The Slovak liberal daily newspaper SME rued “the end of liberal democracy” in Hungary. Meanwhile Austria’s leading tabloid the Kronen Zeitung compared Orbán to “Sultan Erdogan”, noting that Turkey’s strongman leader Recep Tayyip Erdogan also regularly visits members of the diaspora over his country’s borders.

Headline of the week went to Newsweek, which ran an analysis entitled ‘Hungary’s Mussolini’ Vows to Make the EU Member an ‘Illiberal State’. According to The Financial Times, Orbán had “just cemented his reputation as the problem child of the European Union. Mr Orban’s speech will exacerbate fears in Brussels that democracy in Hungary is at risk.

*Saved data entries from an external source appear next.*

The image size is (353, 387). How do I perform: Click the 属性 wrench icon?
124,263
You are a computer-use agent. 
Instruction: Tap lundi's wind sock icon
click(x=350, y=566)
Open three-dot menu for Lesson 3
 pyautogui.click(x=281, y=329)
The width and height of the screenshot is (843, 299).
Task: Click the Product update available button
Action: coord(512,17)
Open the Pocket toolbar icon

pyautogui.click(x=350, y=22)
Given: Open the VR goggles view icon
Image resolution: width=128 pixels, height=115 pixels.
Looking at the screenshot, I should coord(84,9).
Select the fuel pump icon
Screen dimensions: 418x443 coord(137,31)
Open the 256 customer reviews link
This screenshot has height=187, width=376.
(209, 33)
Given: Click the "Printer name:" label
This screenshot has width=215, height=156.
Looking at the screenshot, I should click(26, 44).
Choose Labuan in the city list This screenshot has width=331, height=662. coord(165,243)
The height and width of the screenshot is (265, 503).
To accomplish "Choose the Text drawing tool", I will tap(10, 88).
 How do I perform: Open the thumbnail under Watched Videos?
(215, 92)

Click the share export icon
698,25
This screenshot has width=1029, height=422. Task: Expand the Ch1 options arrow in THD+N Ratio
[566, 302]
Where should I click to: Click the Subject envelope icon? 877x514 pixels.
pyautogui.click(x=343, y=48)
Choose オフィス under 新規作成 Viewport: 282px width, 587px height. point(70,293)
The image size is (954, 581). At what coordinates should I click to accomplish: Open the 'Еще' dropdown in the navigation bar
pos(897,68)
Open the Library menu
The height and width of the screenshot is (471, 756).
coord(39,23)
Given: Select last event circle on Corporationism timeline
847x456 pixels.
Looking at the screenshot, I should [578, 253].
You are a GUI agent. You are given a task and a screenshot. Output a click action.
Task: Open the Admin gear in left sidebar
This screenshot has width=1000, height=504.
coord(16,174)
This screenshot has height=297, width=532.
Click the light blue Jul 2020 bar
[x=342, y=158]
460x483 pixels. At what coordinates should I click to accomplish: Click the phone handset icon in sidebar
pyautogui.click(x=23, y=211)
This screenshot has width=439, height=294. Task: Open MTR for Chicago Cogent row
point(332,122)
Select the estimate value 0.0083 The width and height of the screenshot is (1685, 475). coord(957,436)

Nonetheless, some of the countries that Mr Orbán cited – such as Russia, China and Turkey – are hardly encouraging models for those who cherish democratic rights. Hungary’s peculiar path under Viktor Orbán also has implications beyond its borders. The Hungarian prime minister looks like a problem who is not going to go away,” the FT added.

The Wall Street Journal quoted Polish Prime Minister Donald Tusk’s reaction that Orbán’s comment about autonomy for Hungarians in Ukraine was” ill-timed, made when Ukraine was facing territorial claims by Russia”.

The Munich-based left-liberal newspaper Süddeutsche Zeitung said in an editorial that Hungary and the European Union will also have to consider whether an EU member country can remain after openly straying from the path of liberal democracy.

Meanwhile Czech business daily Hospodarske noviny said it is impossible to describe Orbán with Western political adjectives: he is neither left nor right, neither liberal nor conservative, but Kurucz. Contributors to the Croatian website index.hr agreed, saying Orbán is simply serving up “the old Kurucz traditions”.

The Irish Times gave context to the Orbán speech, writing that “he has defied criticism of his new, conservative national constitution, his eradication of many checks and balances in the system, his appointment of allies to powerful institutions that were formerly independent, and his allegedly unfair new laws on elections, the media and other fields.

To bolster weak finances he nationalised private pensions, imposed tough taxes on sectors with strong foreign involvement, and boosted state involvement in an economy that has brought strong profits to politically loyal businessmen.

“He has also regularly lambasted the EU for meddling in Hungary’s affairs, and rallied support by depicting his government as defending the nation against venal foreign bankers and hostile bureaucrats,” The Irish Times’ Budapest correspondent recalled.